Start Records to use

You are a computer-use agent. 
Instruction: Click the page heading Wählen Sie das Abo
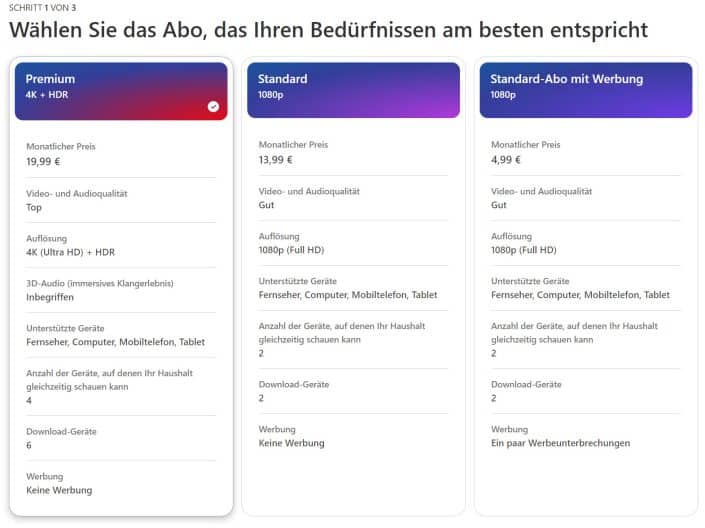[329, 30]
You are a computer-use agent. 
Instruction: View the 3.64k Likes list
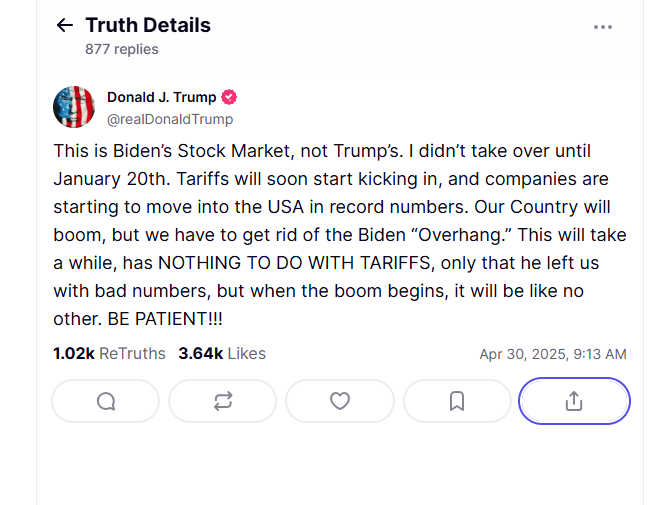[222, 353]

End Records to use

Given problem:
Rewrite the records above, switching "agent" to "assistant" everywhere and leaving everything else unchanged. Leave the pictures out of your answer.

The solution:
You are a computer-use assistant. 
Instruction: Click the page heading Wählen Sie das Abo
[329, 30]
You are a computer-use assistant. 
Instruction: View the 3.64k Likes list
[222, 353]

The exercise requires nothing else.